Written exercise: Which lines in the records below contain the string "coord"? Copy out each of those lines in full.

========================

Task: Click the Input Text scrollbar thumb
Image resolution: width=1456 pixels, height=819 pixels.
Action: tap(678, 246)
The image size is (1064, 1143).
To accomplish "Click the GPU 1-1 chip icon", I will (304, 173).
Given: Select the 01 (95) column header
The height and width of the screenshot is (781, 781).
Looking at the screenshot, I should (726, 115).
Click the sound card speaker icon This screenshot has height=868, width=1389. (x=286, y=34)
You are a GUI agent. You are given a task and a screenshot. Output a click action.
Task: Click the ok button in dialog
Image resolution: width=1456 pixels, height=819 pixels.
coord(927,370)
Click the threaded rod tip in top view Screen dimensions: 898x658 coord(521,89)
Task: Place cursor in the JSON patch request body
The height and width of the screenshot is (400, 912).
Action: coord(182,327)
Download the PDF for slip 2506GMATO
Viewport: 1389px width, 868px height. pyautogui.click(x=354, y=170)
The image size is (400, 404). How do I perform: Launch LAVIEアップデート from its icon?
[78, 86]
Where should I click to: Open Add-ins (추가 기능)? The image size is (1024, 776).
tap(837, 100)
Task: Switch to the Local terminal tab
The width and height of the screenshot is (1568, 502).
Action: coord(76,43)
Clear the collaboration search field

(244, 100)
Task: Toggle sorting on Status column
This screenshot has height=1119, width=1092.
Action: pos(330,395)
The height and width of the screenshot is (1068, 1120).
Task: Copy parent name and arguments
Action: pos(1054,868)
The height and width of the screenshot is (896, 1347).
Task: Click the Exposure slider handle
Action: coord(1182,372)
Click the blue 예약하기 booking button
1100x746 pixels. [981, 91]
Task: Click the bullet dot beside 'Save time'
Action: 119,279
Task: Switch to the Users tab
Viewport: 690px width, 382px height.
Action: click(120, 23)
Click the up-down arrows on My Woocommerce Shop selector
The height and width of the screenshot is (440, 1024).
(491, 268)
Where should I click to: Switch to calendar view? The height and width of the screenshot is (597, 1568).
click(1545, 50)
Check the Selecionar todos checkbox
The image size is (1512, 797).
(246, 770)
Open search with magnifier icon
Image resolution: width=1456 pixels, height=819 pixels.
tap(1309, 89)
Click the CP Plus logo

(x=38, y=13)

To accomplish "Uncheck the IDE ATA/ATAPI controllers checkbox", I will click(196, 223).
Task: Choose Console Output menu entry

========================

Result of the exercise:
coord(927,370)
Click the threaded rod tip in top view Screen dimensions: 898x658 coord(521,89)
Action: coord(182,327)
Action: coord(76,43)
Action: coord(1182,372)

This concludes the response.